Brian Moseley, Plymouth
Webpage created: July 31, 2018
Webpage updated: January 01, 2019




The Belgrave Hall in Belgrave Road just off Mutley Plain was built around 1908 on the site of some stables at one time known as the Devon and Cornwall Horse Bazaar.  In July 1911 a Mr W Dobie, of Messrs Dobie's Electric Theatres Ltd,  was granted a cinema licence for the premises, which went under the name of the Belgrave Hall Electric Theatre.  Later it was known as the Belgrave Electric Theatre.

The Belgrave Cinema, Belgrave Road, Plymouth, 1958.
Western Morning News Company Limited.

It was reopened, after conversion to a proper cinema, on Monday September 11th 1911 with the films "The Cattle Herders" and "Call of the Open Range".  Prices were 3d and 6d with children under the age of 14 being charged 2d or 3d.  The resident manager was Mr Frank Seymour.  Afternoon tea was provided free of charge.

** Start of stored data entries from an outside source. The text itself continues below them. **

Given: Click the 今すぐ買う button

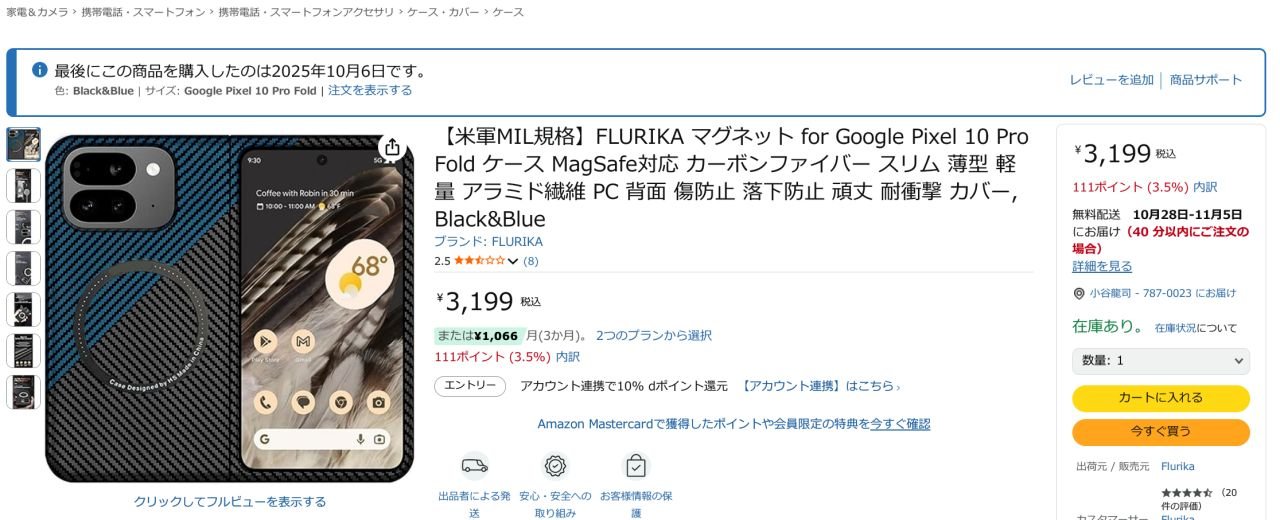Looking at the screenshot, I should (1161, 432).
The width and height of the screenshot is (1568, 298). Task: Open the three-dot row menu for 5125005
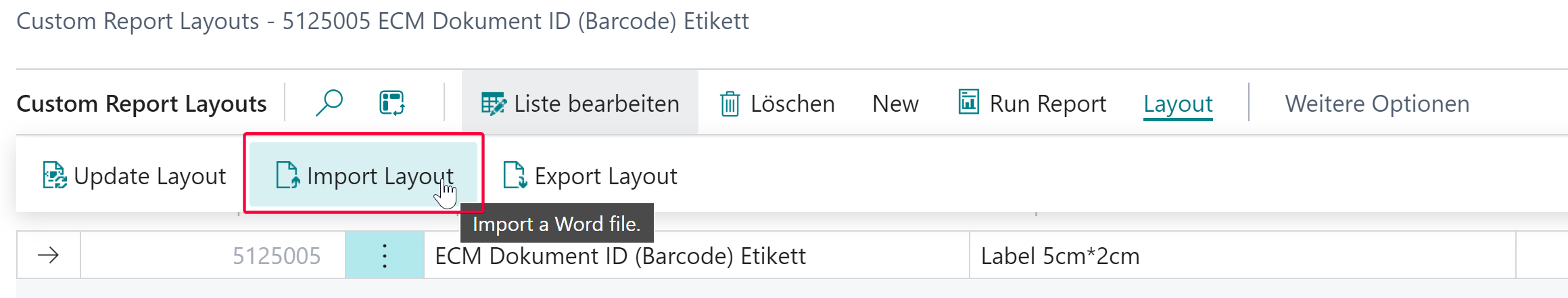coord(384,255)
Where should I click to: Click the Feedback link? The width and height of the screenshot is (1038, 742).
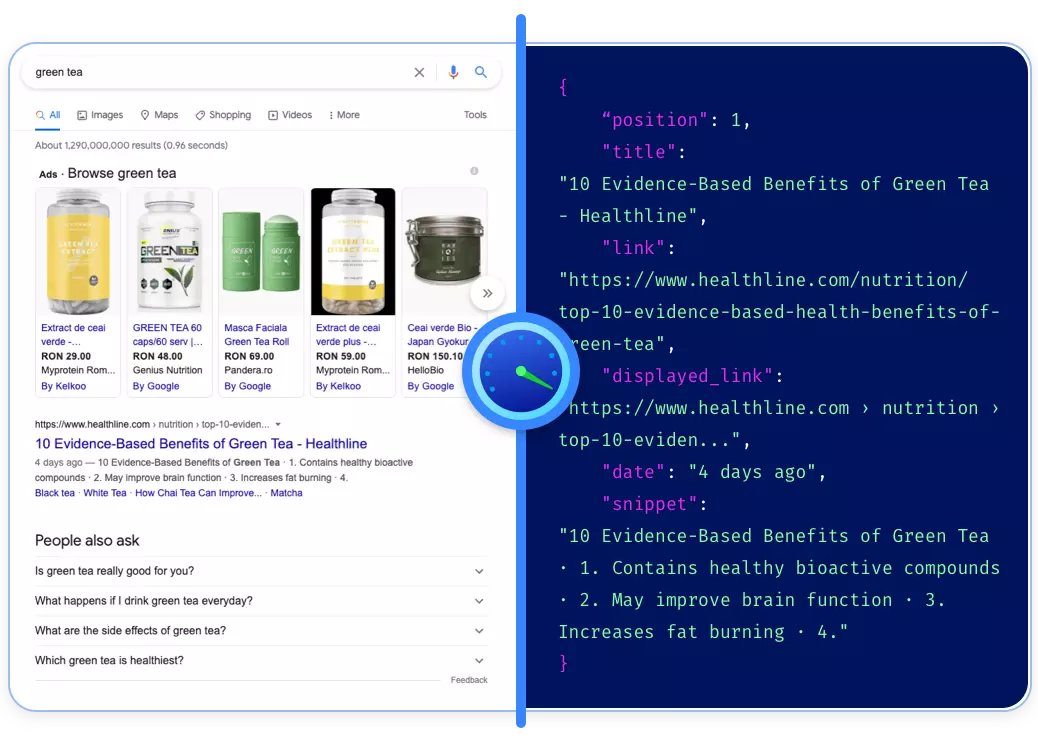click(469, 680)
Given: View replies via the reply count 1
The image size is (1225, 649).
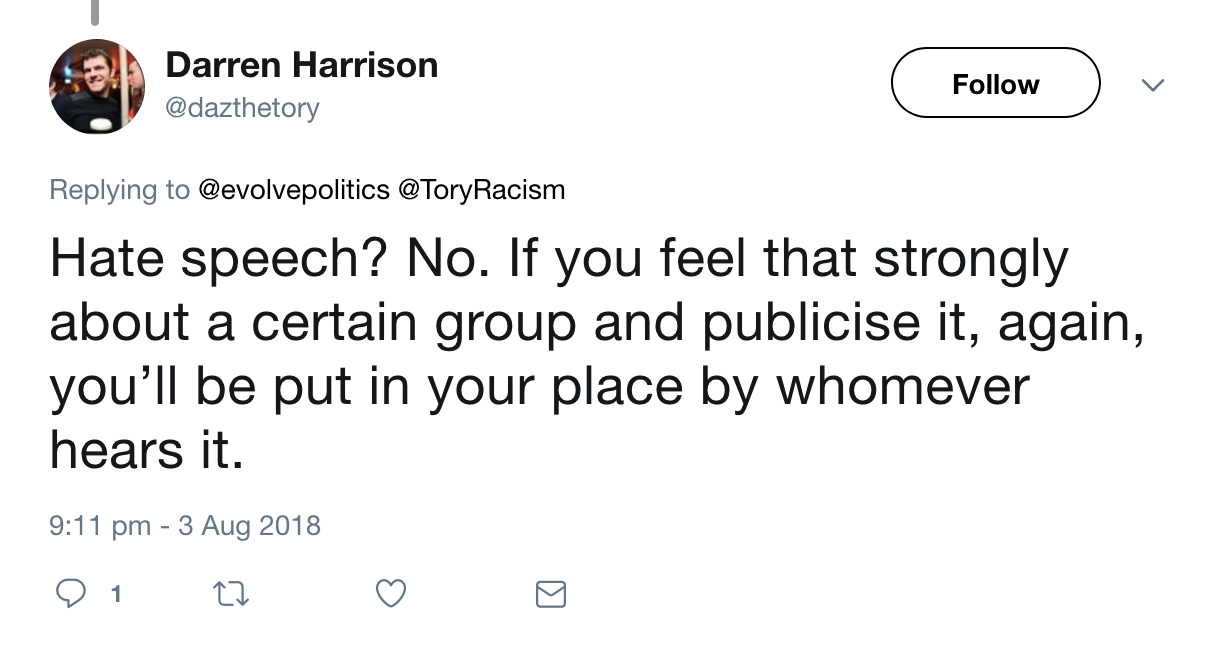Looking at the screenshot, I should tap(116, 595).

Mr Joseph Mont Gilpin acquired the licence in 1914 shortly before he went off to serve in the Great War leaving his staff his staff to run the business.  In 1920 he had the Hall reconstructed and the wooden seats removed.  The architects were Messrs Thornely and Rooke, of Plymouth. 

The Belgrave Picture Theatre (Plymouth) Ltd was sold by auction on Tuesday March 17th 1925.  The sale documents confirmed that the site had been used as a cinema since 1911 and that the premises had been reconstructed in 1921 at a cost of over 6,000.  The building had a frontage of 40 feet and an area of 4,520 square feet.   It could seat 541 in the pit and 132 in the balcony, making a total of 673.

Amongst the equipment included in the sale were two Kaleo projection machines and a re-winder plus in the theatre itself, 4 gas radiators for the winter and 5 electric fans for the summer.   The brochure also stated that the Belgrave 'has always successfully catered for high class family shows, drawing its patrons from the best Residential Districts of Plymouth'.

It was purchased by Mr Thomas Hoyle for 5,550 but licensed to the manager, Mr R D Nichols.  When Mr Hoyle died in 1926 his son, Mr Ernest Bertram Hoyle, became the licensee.  He continued until 1951 when the cinema was bought by Embassy Cinema (Plymouth) Ltd and run by Mr John Prance. 

The Belgrave Cinema closed on Saturday March 26th 1983, showing the Sylvester Stallone's 1982 film "First Blood".

Mrs Margaret Carlin, the daughter of Mr John Prance, told the author in 2005 that their Commissionaire was Mr Walter Hirons, of whom she says: 'Grown men trembled at the memory of Walter disciplining the lines when they were little boys.  He even shone his torch on me having a cuddle with one of my first boy-friends when I was a teenager'.  He wore a gold braided uniform and cap.  The Projectionist was Mr John Clements.  'All my father's employees were part of the family', added Mrs Carlin.

Her father was most reluctant to sell the Cinema and after it became a snooker hall he never went back there.  In fact, he moved to join his daughter in Australia and died there in 1994.  She says of him: 'My father due to his delightful gentle nature and ability to listen to and treat each of his customers as a special person was able to overcome the years of difficulties caused by the advent of television and survived as Plymouth's only independent cinema for many years'.

After being used as a snooker hall for many years, the Belgrave Electric Theatre was demolished during the week of Monday July 9th 2018 to make way for a block of student accommodation.